Complete posterior dislocation may pose an acute emergency. Immediate closed reductions should be performed as soon as possible by a medical professional with a thoracic surgeon on stand-by [7]. The manoeuvre is similar to the anterior dislocation, but instead of applying posterior force, the clavicula is grabbed and pulled anteriorly. In a different manoeuvre the affected arm is placed in a “cross-body-adduction-position”, which serves as the traction and posteriorly directed force is applied to the lateral parts of the shoulder with the clavicula acting as leverage [6]. If reduction has proven successful in CT-scans, the arm is placed in a sling up to six weeks to immobilize the affected shoulder. If closed reduction, on the other hand, does not proof fruitful or patients’ symptoms persist, surgical intervention is required [7]. It should be noted that there are high risks of undergoing operative treatment for posterior SCJD. That is why a cardiovascular surgeon needs to be on stand-by or readily available [1]. There are many different ways to re-stabilize the sternoclavicular joint, each method having it’s use for different kinds of underlying structural damage. After successful surgery, the arm is placed in a sling for six weeks. Return to contact sports is usually possible after intense rehabilitation for six months [1].

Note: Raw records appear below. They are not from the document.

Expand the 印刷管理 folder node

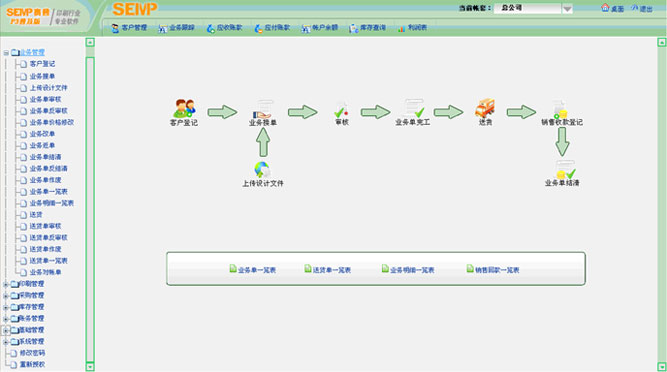point(6,284)
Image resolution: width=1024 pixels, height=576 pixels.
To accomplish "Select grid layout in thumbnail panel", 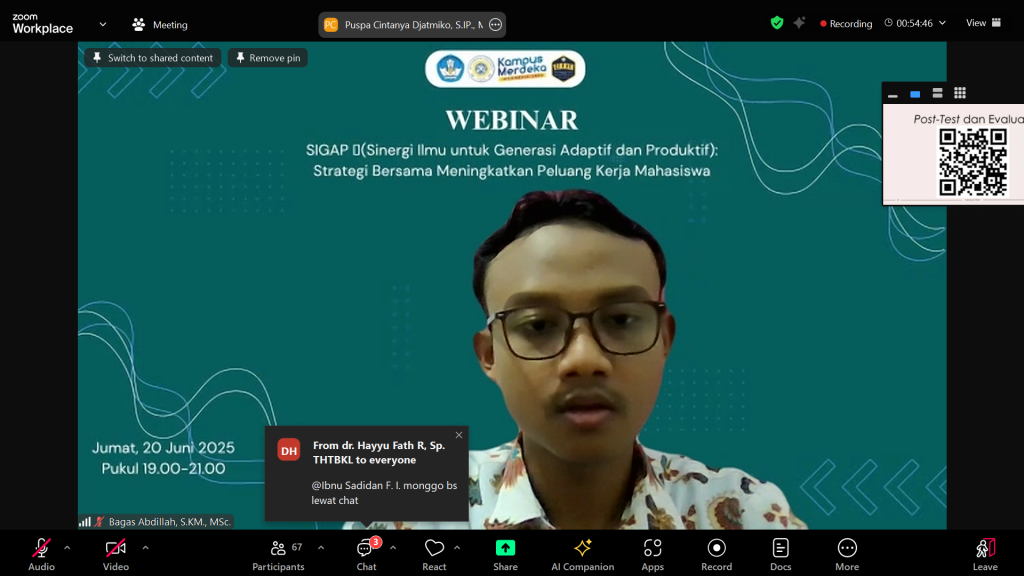I will pyautogui.click(x=960, y=93).
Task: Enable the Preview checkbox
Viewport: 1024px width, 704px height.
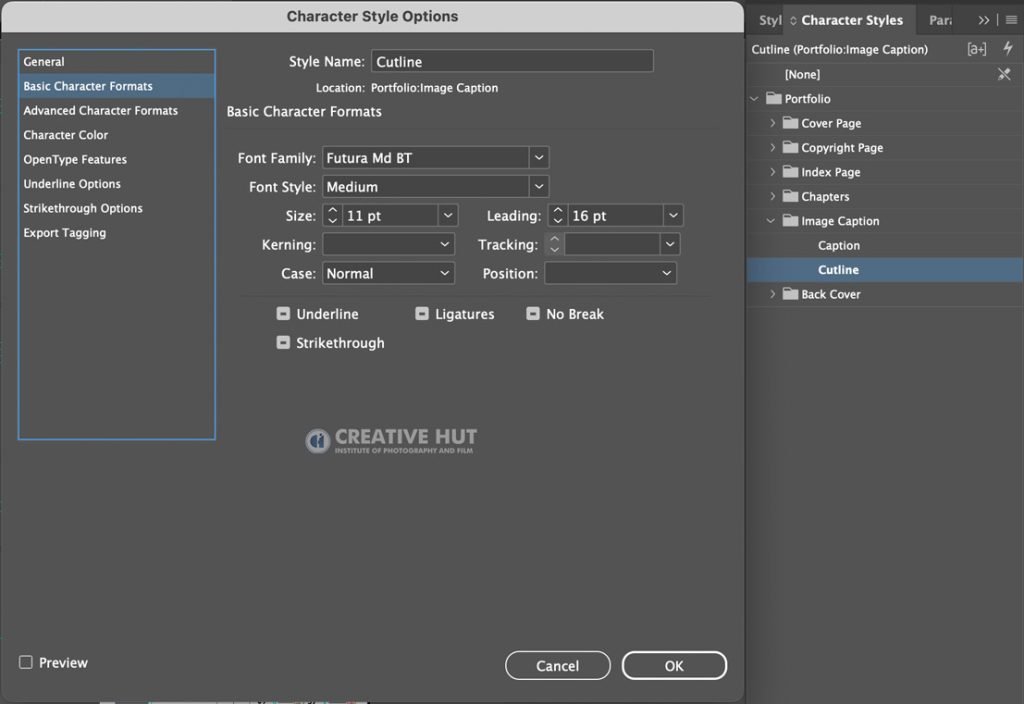Action: click(x=25, y=662)
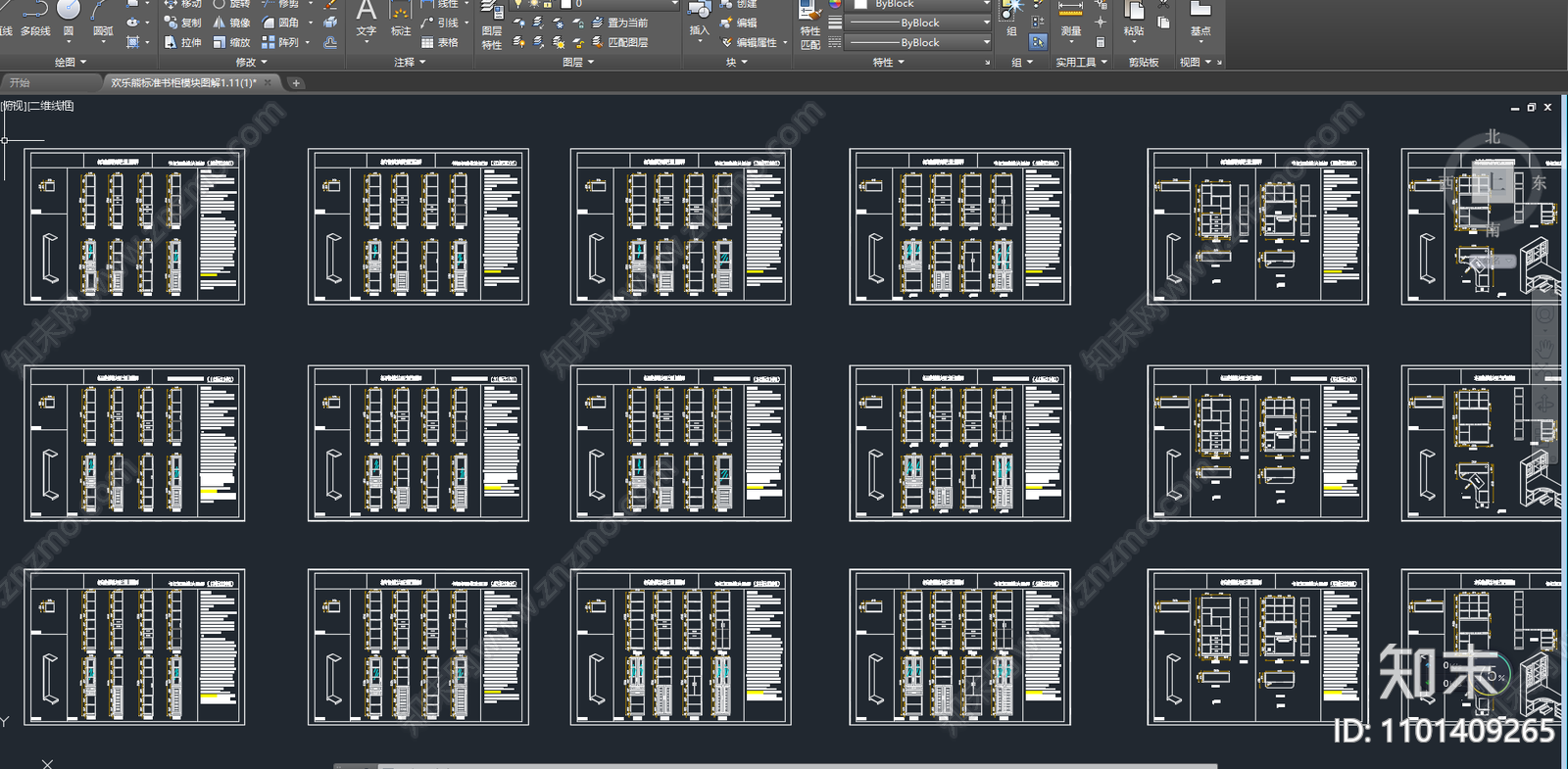Click the Make Current (置为当前) layer button
Image resolution: width=1568 pixels, height=769 pixels.
[619, 23]
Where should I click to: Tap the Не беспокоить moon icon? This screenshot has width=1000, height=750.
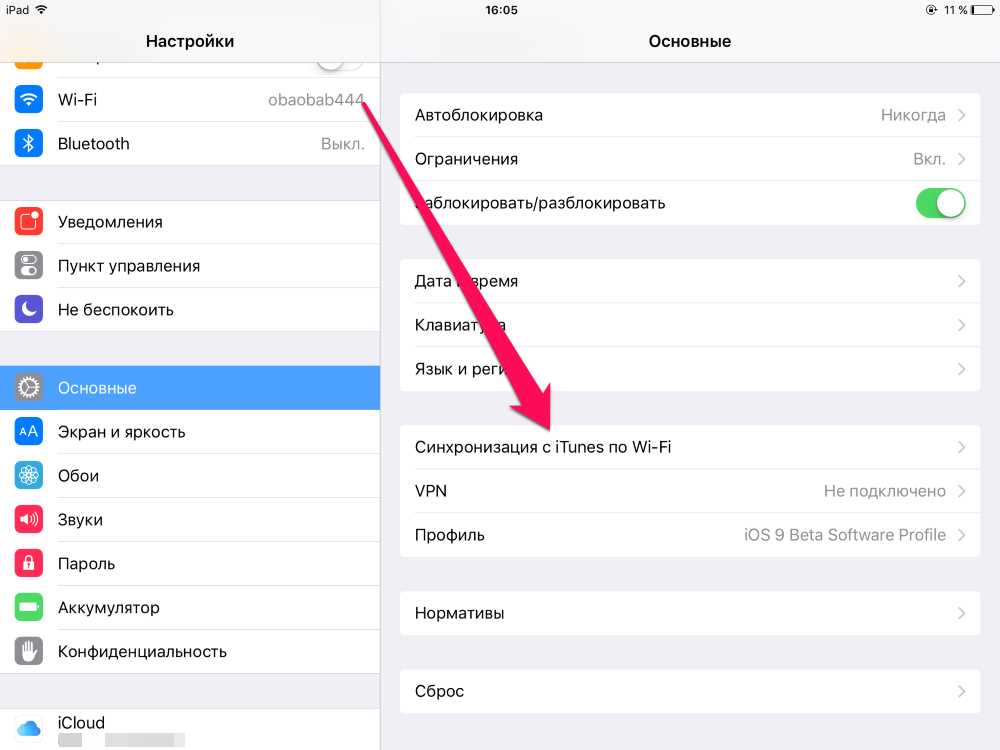tap(29, 309)
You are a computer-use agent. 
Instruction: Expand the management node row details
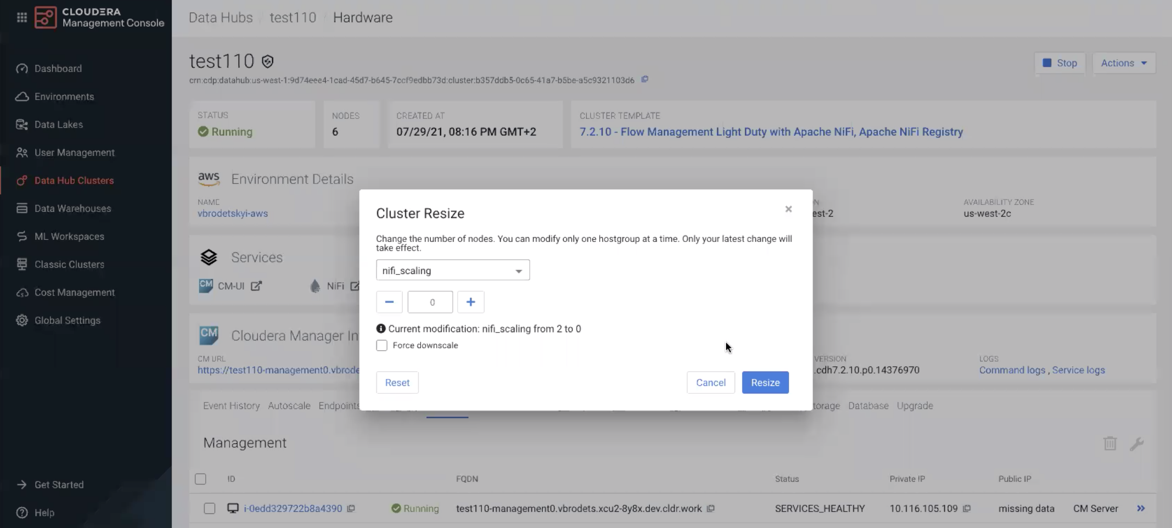pos(1140,508)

Prognosis and progressive course of disease
In most cases, anteriorly dislocated SC joints are unstable after closed reduction [2]. However, patients generally do tolerate symptoms well. In contrast, posteriorly dislocated SC joints tend to be stable after performing closed reduction [2]. A meta-analysis has further shown that full pain-free ROM without redislocation was reported at 92% after closed reduction of posterior dislocation [5].